• Data entries
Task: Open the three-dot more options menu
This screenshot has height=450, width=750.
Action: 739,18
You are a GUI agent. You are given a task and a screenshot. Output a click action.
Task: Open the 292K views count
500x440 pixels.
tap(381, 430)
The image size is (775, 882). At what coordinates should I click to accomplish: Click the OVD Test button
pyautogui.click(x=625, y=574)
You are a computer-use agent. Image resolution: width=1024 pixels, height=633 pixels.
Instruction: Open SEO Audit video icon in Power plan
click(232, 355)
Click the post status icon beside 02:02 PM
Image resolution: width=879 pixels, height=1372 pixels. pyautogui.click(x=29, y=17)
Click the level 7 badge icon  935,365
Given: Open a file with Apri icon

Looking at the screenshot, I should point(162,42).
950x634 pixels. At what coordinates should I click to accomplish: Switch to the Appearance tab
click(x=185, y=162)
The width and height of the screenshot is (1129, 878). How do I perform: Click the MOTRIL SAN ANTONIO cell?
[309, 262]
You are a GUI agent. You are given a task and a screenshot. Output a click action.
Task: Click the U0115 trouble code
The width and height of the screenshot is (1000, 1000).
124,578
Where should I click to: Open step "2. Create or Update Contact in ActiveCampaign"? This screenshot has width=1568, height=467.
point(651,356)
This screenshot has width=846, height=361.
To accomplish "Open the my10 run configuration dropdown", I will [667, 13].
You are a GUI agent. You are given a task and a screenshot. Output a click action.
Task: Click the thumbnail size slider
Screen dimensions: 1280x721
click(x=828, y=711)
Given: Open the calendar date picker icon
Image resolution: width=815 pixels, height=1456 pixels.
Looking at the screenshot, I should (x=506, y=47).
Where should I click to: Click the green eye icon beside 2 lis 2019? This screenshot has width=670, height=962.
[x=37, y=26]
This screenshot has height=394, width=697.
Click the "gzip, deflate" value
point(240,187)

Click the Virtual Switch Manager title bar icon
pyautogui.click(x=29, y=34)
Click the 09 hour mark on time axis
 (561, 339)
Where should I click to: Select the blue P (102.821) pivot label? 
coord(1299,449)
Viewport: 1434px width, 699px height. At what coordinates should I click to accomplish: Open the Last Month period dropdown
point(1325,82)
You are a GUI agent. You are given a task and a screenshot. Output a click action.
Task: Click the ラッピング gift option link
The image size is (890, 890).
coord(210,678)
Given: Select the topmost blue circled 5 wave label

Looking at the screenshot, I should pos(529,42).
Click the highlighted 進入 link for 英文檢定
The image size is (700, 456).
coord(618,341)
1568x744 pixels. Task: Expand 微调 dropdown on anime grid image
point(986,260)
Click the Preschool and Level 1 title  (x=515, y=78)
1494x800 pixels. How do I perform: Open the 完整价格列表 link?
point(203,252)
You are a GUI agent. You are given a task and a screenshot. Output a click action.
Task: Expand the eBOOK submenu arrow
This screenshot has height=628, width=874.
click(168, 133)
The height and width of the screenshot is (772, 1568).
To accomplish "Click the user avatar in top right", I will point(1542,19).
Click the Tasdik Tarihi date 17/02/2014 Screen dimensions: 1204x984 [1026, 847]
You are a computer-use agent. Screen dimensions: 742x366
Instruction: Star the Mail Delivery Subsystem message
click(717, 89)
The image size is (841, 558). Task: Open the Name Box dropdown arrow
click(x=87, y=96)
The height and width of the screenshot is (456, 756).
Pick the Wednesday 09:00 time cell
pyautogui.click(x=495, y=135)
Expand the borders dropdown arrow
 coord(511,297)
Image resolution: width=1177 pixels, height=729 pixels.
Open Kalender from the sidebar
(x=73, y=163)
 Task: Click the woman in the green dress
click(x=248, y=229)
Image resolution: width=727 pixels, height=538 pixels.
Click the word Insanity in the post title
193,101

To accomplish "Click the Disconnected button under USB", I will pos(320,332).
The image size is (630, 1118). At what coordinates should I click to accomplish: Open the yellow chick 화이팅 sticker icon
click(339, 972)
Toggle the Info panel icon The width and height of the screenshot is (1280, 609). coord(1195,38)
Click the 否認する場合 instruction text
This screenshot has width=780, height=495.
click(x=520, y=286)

• The problem
Each line above must be retyped exactly in the response.

• Reply
Task: Open the three-dot more options menu
This screenshot has height=450, width=750.
Action: 739,18
You are a GUI agent. You are given a task and a screenshot. Output a click action.
Task: Open the 292K views count
500x440 pixels.
tap(381, 430)
The image size is (775, 882). At what coordinates should I click to accomplish: Click the OVD Test button
pyautogui.click(x=625, y=574)
You are a computer-use agent. Image resolution: width=1024 pixels, height=633 pixels.
Instruction: Open SEO Audit video icon in Power plan
click(232, 355)
Click the post status icon beside 02:02 PM
Image resolution: width=879 pixels, height=1372 pixels. pyautogui.click(x=29, y=17)
Click the level 7 badge icon  935,365
Given: Open a file with Apri icon

Looking at the screenshot, I should point(162,42).
950x634 pixels. At what coordinates should I click to accomplish: Switch to the Appearance tab
click(x=185, y=162)
The width and height of the screenshot is (1129, 878). How do I perform: Click the MOTRIL SAN ANTONIO cell?
[309, 262]
You are a GUI agent. You are given a task and a screenshot. Output a click action.
Task: Click the U0115 trouble code
The width and height of the screenshot is (1000, 1000).
124,578
Where should I click to: Open step "2. Create or Update Contact in ActiveCampaign"? This screenshot has width=1568, height=467.
point(651,356)
This screenshot has width=846, height=361.
To accomplish "Open the my10 run configuration dropdown", I will [667, 13].
You are a GUI agent. You are given a task and a screenshot. Output a click action.
Task: Click the thumbnail size slider
Screen dimensions: 1280x721
click(x=828, y=711)
Given: Open the calendar date picker icon
Image resolution: width=815 pixels, height=1456 pixels.
Looking at the screenshot, I should (x=506, y=47).
Where should I click to: Click the green eye icon beside 2 lis 2019? This screenshot has width=670, height=962.
[x=37, y=26]
This screenshot has height=394, width=697.
Click the "gzip, deflate" value
point(240,187)

Click the Virtual Switch Manager title bar icon
pyautogui.click(x=29, y=34)
Click the 09 hour mark on time axis
 (561, 339)
Where should I click to: Select the blue P (102.821) pivot label? 
coord(1299,449)
Viewport: 1434px width, 699px height. At what coordinates should I click to accomplish: Open the Last Month period dropdown
point(1325,82)
You are a GUI agent. You are given a task and a screenshot. Output a click action.
Task: Click the ラッピング gift option link
The image size is (890, 890).
coord(210,678)
Given: Select the topmost blue circled 5 wave label

Looking at the screenshot, I should pos(529,42).
Click the highlighted 進入 link for 英文檢定
The image size is (700, 456).
coord(618,341)
1568x744 pixels. Task: Expand 微调 dropdown on anime grid image
point(986,260)
Click the Preschool and Level 1 title  (x=515, y=78)
1494x800 pixels. How do I perform: Open the 完整价格列表 link?
point(203,252)
You are a GUI agent. You are given a task and a screenshot. Output a click action.
Task: Expand the eBOOK submenu arrow
This screenshot has height=628, width=874.
click(168, 133)
The height and width of the screenshot is (772, 1568).
To accomplish "Click the user avatar in top right", I will point(1542,19).
Click the Tasdik Tarihi date 17/02/2014 Screen dimensions: 1204x984 [1026, 847]
You are a computer-use agent. Screen dimensions: 742x366
Instruction: Star the Mail Delivery Subsystem message
click(717, 89)
The image size is (841, 558). Task: Open the Name Box dropdown arrow
click(x=87, y=96)
The height and width of the screenshot is (456, 756).
Pick the Wednesday 09:00 time cell
pyautogui.click(x=495, y=135)
Expand the borders dropdown arrow
 coord(511,297)
Image resolution: width=1177 pixels, height=729 pixels.
Open Kalender from the sidebar
(x=73, y=163)
 Task: Click the woman in the green dress
click(x=248, y=229)
Image resolution: width=727 pixels, height=538 pixels.
Click the word Insanity in the post title
193,101

To accomplish "Click the Disconnected button under USB", I will pos(320,332).
The image size is (630, 1118). At what coordinates should I click to accomplish: Open the yellow chick 화이팅 sticker icon
click(339, 972)
Toggle the Info panel icon The width and height of the screenshot is (1280, 609). coord(1195,38)
Click the 否認する場合 instruction text
This screenshot has width=780, height=495.
click(x=520, y=286)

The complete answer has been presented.